The Cuban-born, Puerto Rican-raised linebacker who played his high school football for Los Gatos, recorded career-highs in numerous stat categories during his senior year for the Ducks. Alonso, a 6-foot-3, 238-pound inside linebacker totaled 81 tackles, 14 tackles-for-loss, four interceptions and two fumble recoveries in 2012.
The Oregon linebacker attended the 49ers local pro day this past week, but did not participate in drills. Even so, Alonso remains an interesting prospect to consider based on his disruptive play in the Pac-12.
Alonso credited Oregon's complex defense for his successful play which includes six interceptions over the past two seasons.
"We ran a bunch of different looks, a lot of different disguises." the Oregon linebacker said at the combine. "They just put us in great position to make plays."
Alonso was one of the top defensive play-makers in the Pac-12, earning second-team all-conference honors.

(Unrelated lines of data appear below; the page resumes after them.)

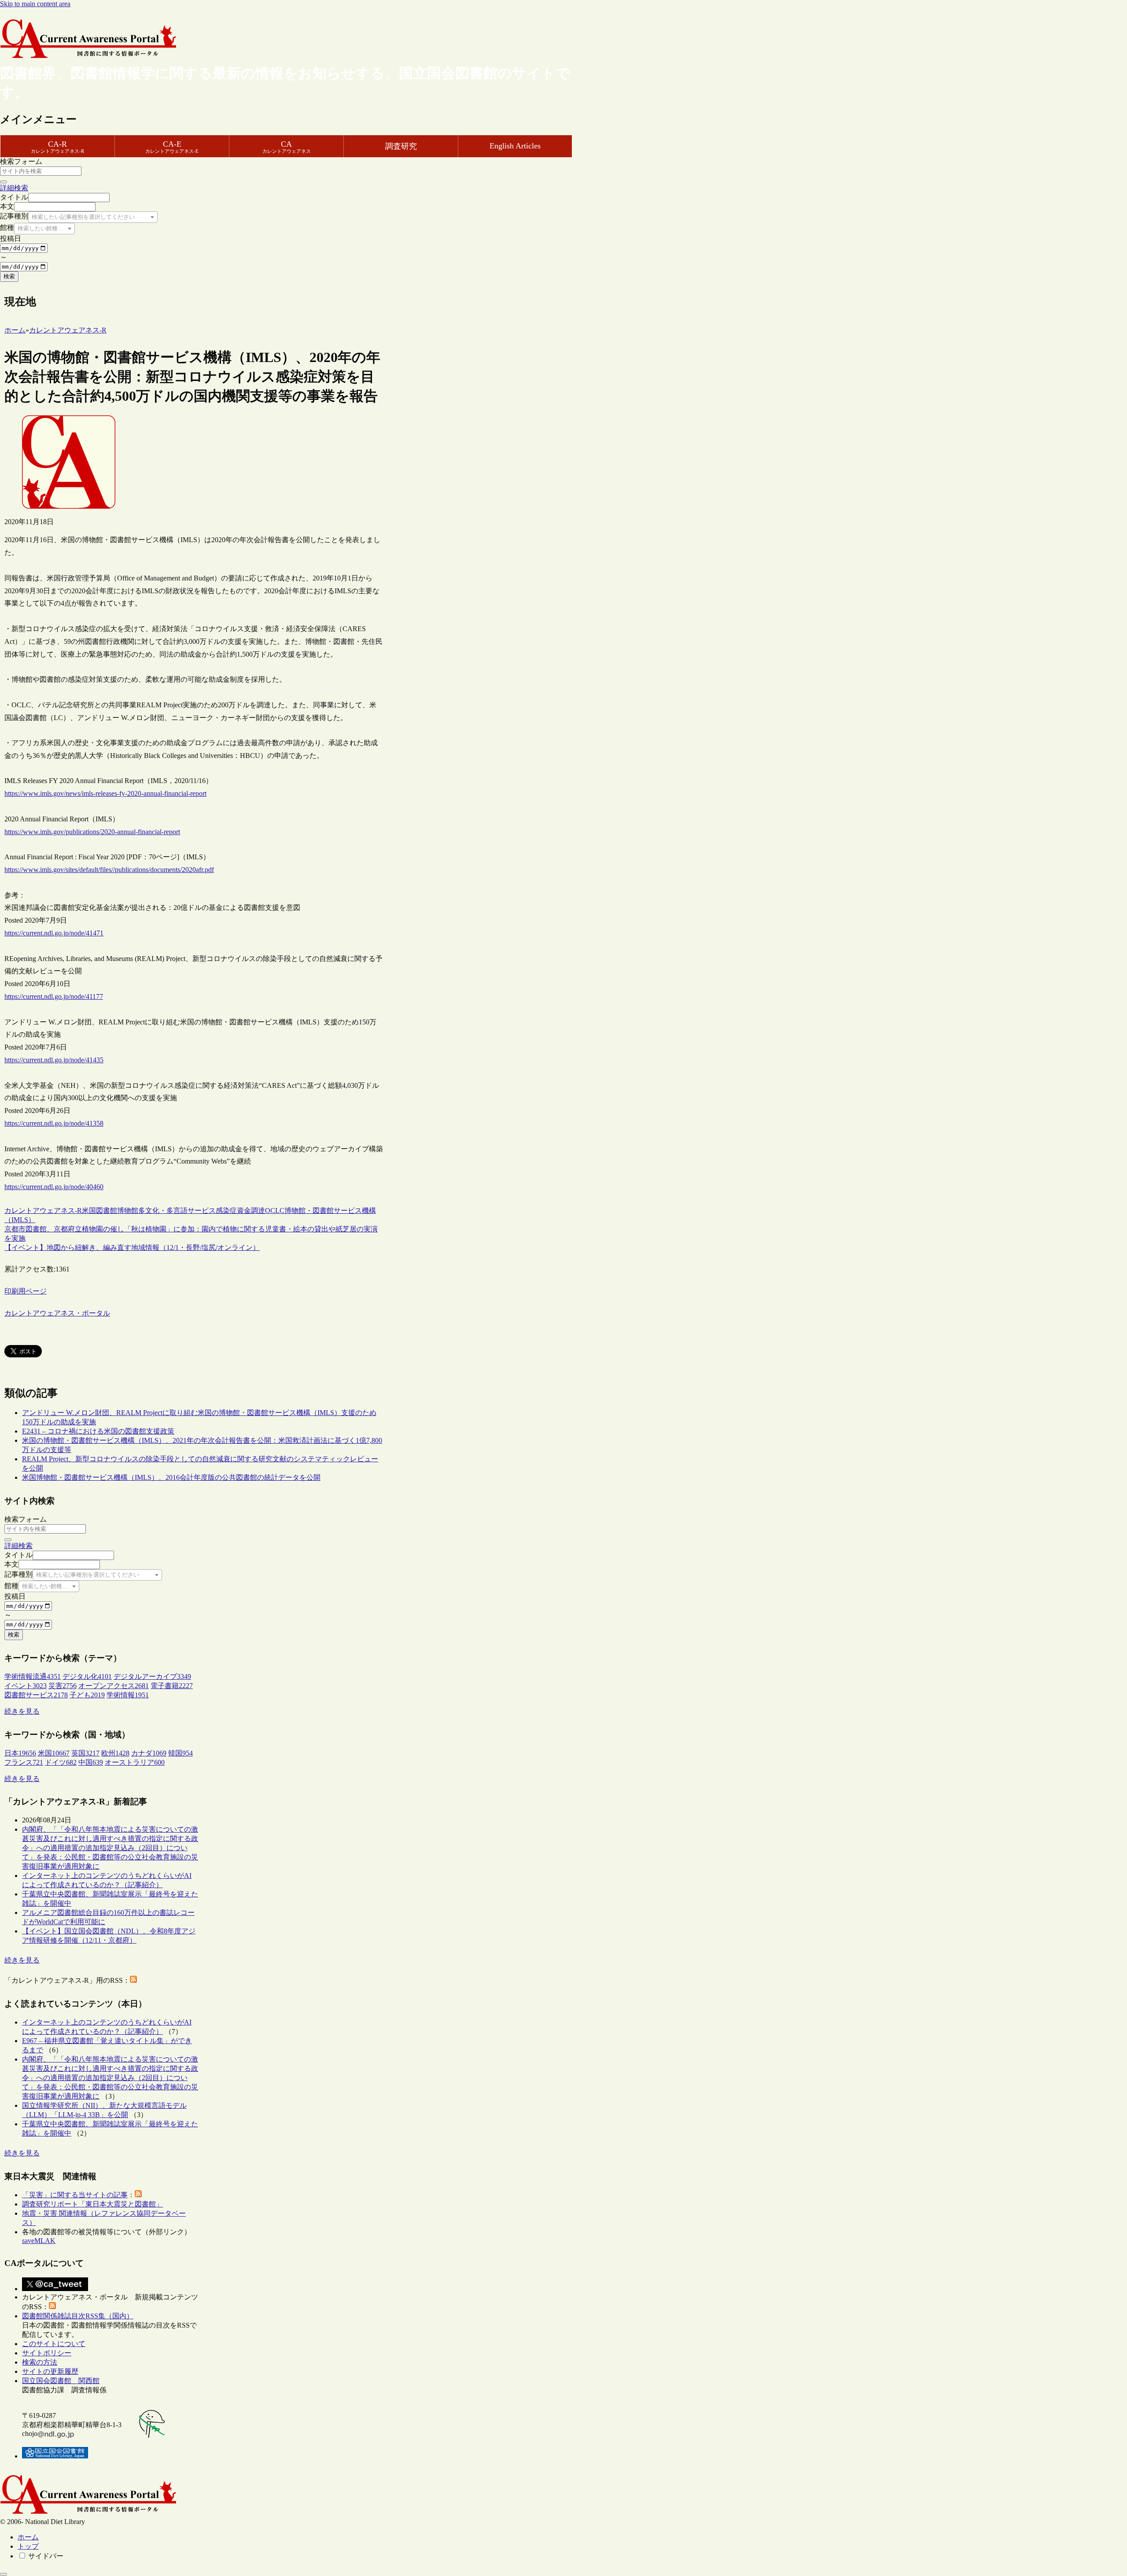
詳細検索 (14, 188)
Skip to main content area (35, 3)
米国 (89, 1210)
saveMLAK (38, 2240)
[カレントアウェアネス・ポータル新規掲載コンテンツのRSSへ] (52, 2306)
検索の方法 (39, 2362)
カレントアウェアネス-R (43, 1210)
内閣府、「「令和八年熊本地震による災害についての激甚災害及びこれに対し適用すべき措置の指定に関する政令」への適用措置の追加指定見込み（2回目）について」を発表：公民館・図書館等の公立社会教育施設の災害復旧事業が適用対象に (110, 1848)
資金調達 (251, 1210)
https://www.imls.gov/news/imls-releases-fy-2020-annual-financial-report (105, 793)
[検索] (3, 182)
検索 (9, 276)
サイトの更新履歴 (50, 2371)
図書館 (106, 1210)
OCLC (274, 1210)
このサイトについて (53, 2343)
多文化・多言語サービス (177, 1210)
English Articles (515, 145)
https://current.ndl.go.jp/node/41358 (53, 1123)
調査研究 (401, 146)
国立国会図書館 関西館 (60, 2380)
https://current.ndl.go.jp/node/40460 (53, 1186)
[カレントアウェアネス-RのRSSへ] (133, 1980)
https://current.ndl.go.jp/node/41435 (53, 1060)
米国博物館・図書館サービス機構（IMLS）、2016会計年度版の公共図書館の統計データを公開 (171, 1477)
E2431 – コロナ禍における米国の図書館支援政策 (98, 1431)
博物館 (127, 1210)
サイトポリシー (46, 2353)
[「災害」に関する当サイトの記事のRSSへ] (138, 2195)
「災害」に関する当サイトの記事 (75, 2195)
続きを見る (22, 1711)
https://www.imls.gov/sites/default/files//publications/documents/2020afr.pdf (109, 869)
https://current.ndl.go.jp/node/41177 (53, 996)
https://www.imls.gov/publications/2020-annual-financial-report (92, 831)
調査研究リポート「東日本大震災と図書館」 (92, 2204)
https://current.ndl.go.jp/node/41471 (53, 933)
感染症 (226, 1210)
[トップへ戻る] (3, 2574)
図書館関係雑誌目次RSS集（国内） (77, 2316)
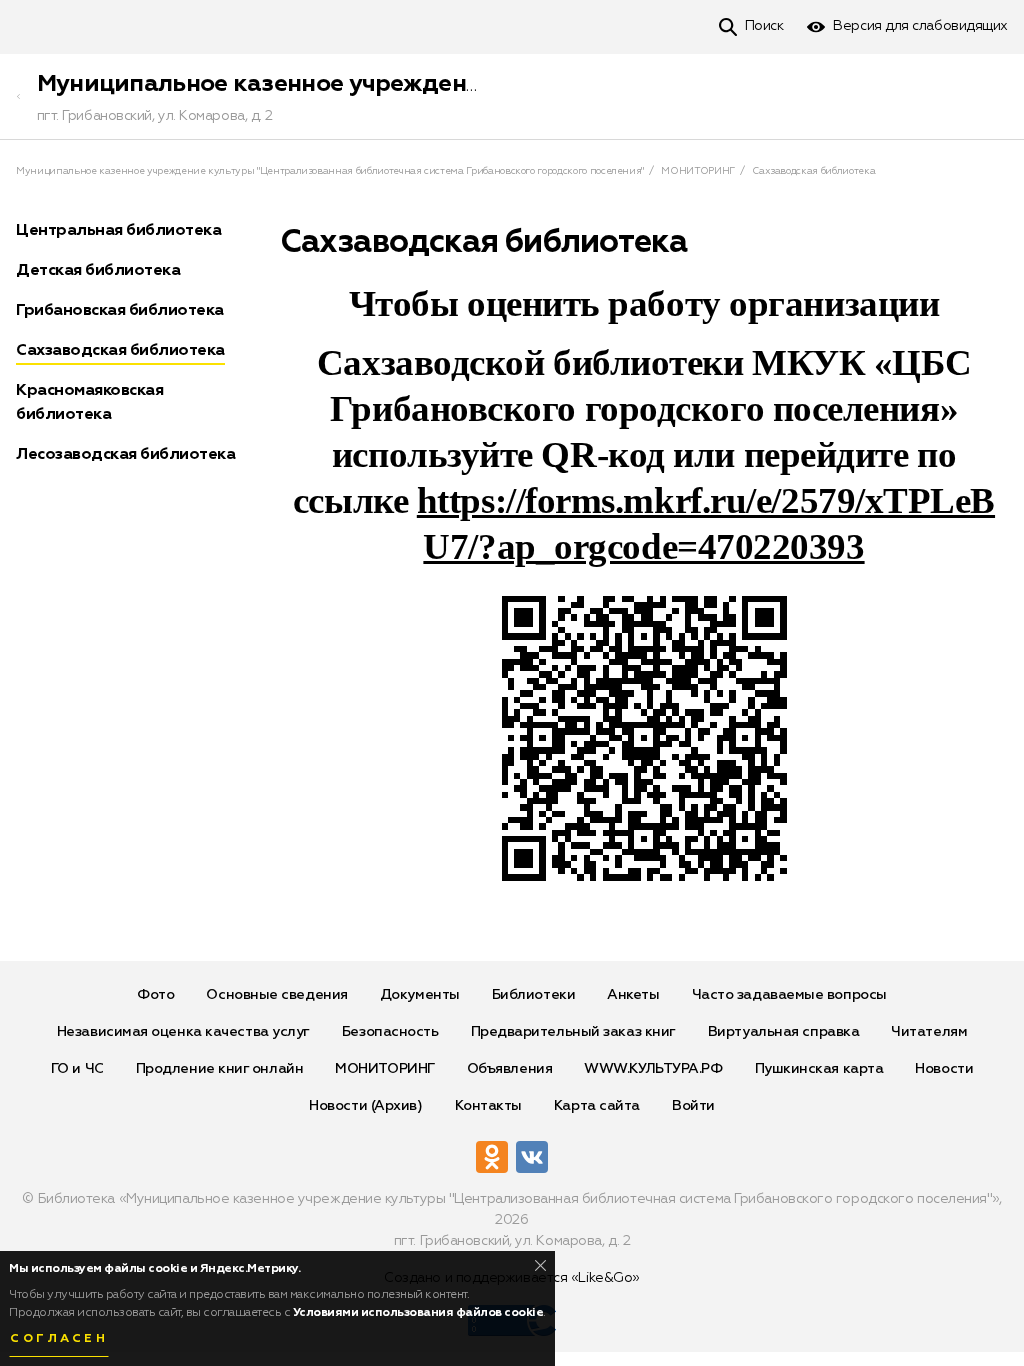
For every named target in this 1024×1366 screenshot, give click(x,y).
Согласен (59, 1339)
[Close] (540, 1265)
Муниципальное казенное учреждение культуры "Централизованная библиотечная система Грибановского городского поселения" (330, 171)
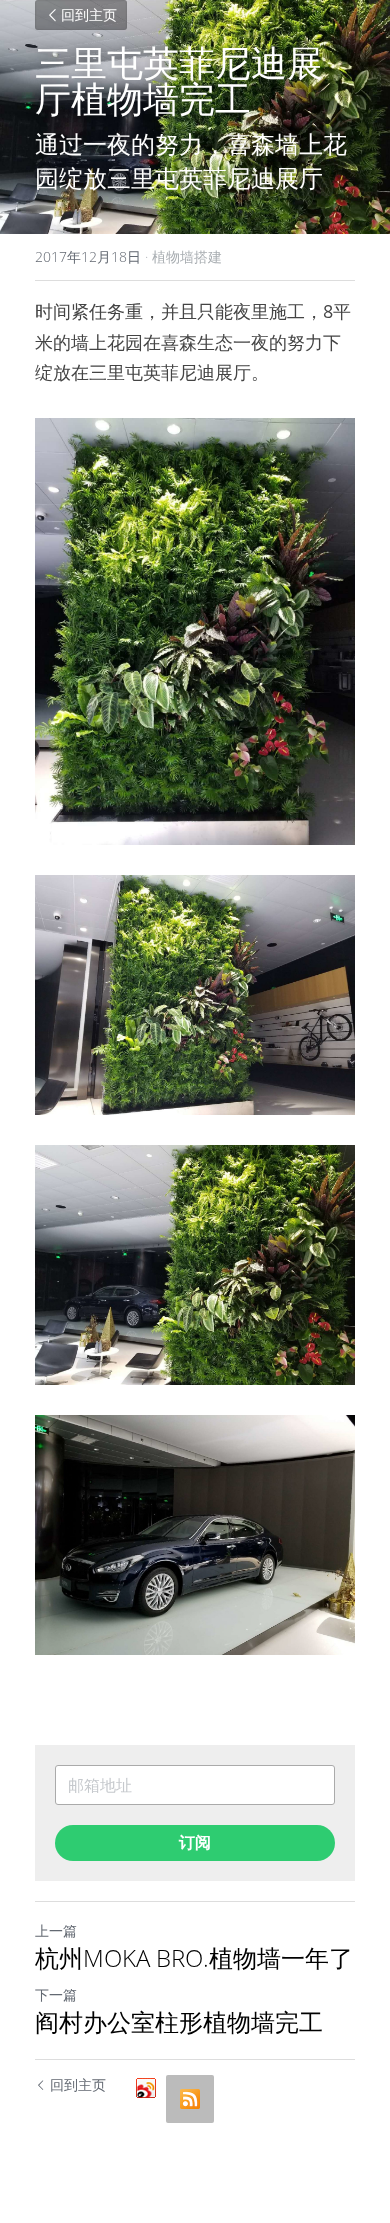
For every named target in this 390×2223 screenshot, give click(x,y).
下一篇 (56, 1994)
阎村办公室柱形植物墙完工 (179, 2022)
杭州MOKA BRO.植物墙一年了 (194, 1958)
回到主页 (89, 15)
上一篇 (56, 1930)
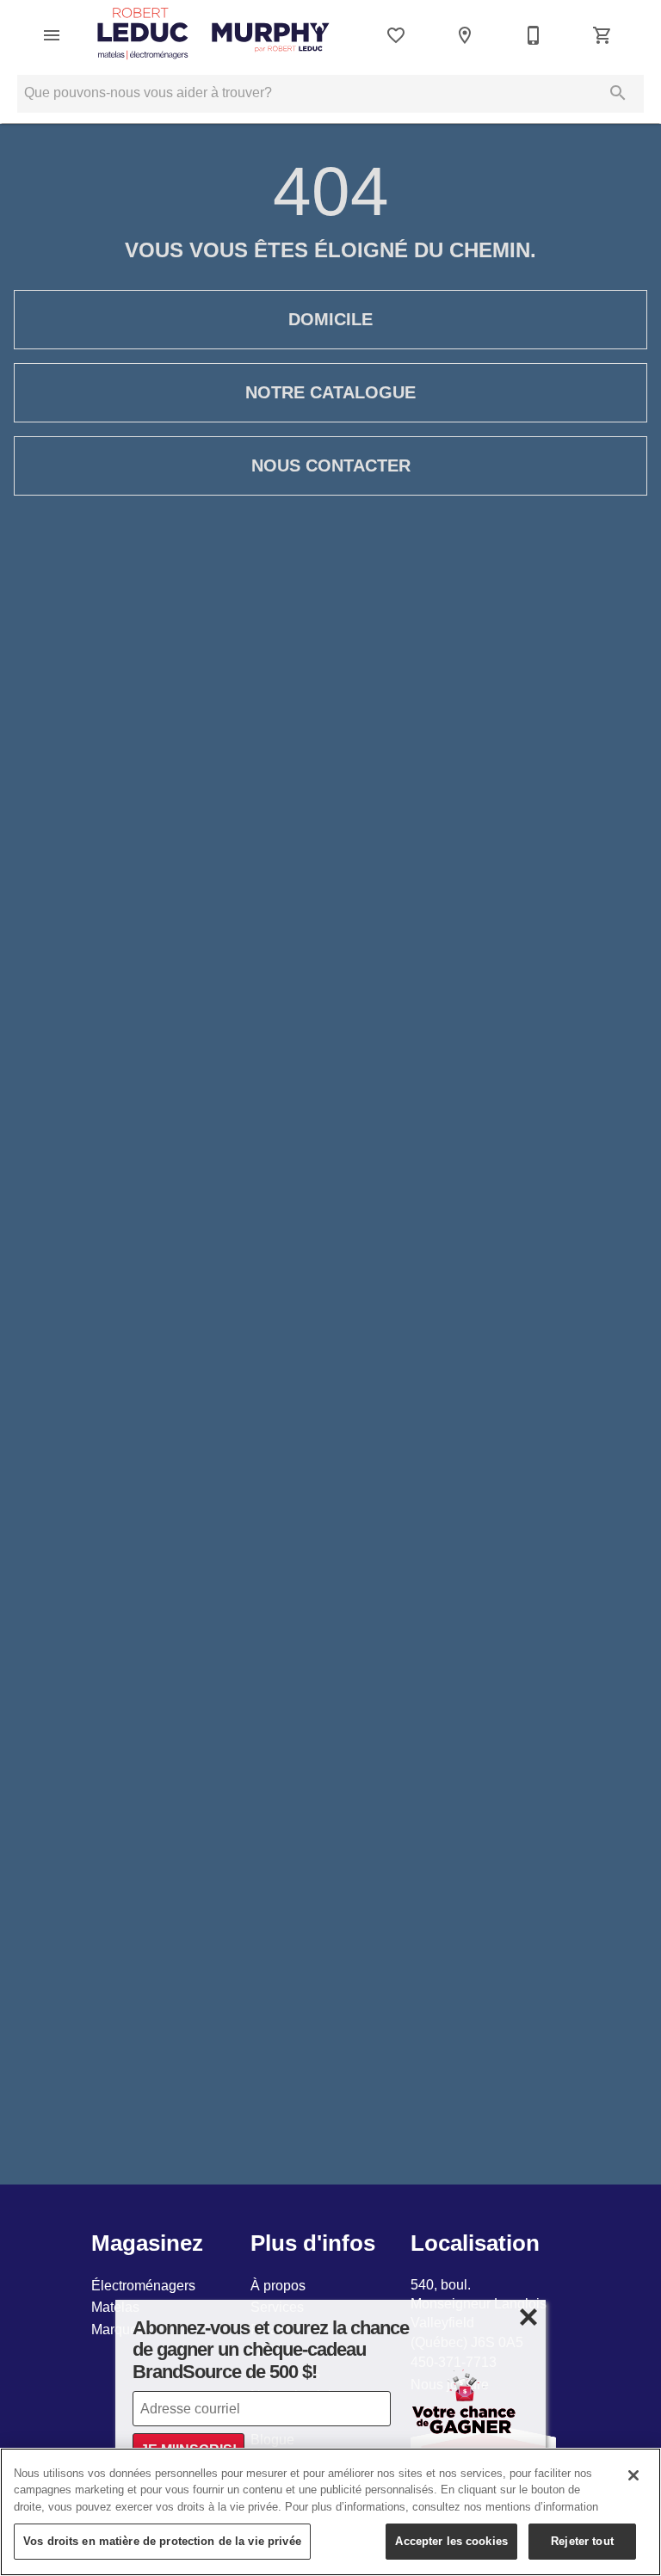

Alonso's senior year was even more impressive considering the hardships he overcame in his first three seasons in Eugene. Alonso redshirted in 2008, played as a backup in 2009 (16 tackles in 12 games) and later injured his knee in the spring that caused him to miss the 2010 season. In 2011, Alonso worked his way into a role on defense and finished the year with 46 tackles, the eighth-most on Oregon's defense.
Throughout his time on campus, Alonso never looked back on early challenges which included a run-in with campus police. Instead, he learned from them.
"I just had to move on," Alonso said. "I had to put things in my past and obviously make a couple of changes and move forward."
Alonso met with former coach Chip Kelly and his staff and vowed to become a better man and a better player after dealing with his mistakes.
Alonso is not only mentally tougher, he's physically stronger.
Although he currently weighs 238 pounds, Alonso has no problem with adding 12 pounds to play as inside linebacker in the NFL.
Whether it be in a 3-4 or 4-3 defensive alignment, Alonso feels comfortable playing on the inside and also on the outside of any scheme.
"It doesn't make a difference," Alonso said. "I think I can play any spot in the 4-3 or the 3-4 defense. I think that's what sets me apart from some other guys – my versatility."
Alonso used pre-draft workouts to showcase his motor and athleticism. He ran a 4.72 at his recent pro day at Oregon.
Alonso's speed and toughness make him an ideal fit in today's complex NFL defenses. He can cover. He can blitz. And most importantly, he's tough enough to take ball carriers on in between the tackles.
Another feather in Alonso's cap is his experience defending the spread offense. With so many teams adopting the speed principles of Oregon's offensive system, there aren't many prospects better suited to defend them than a player well-versed in practicing against the likes of LaMichael James in college.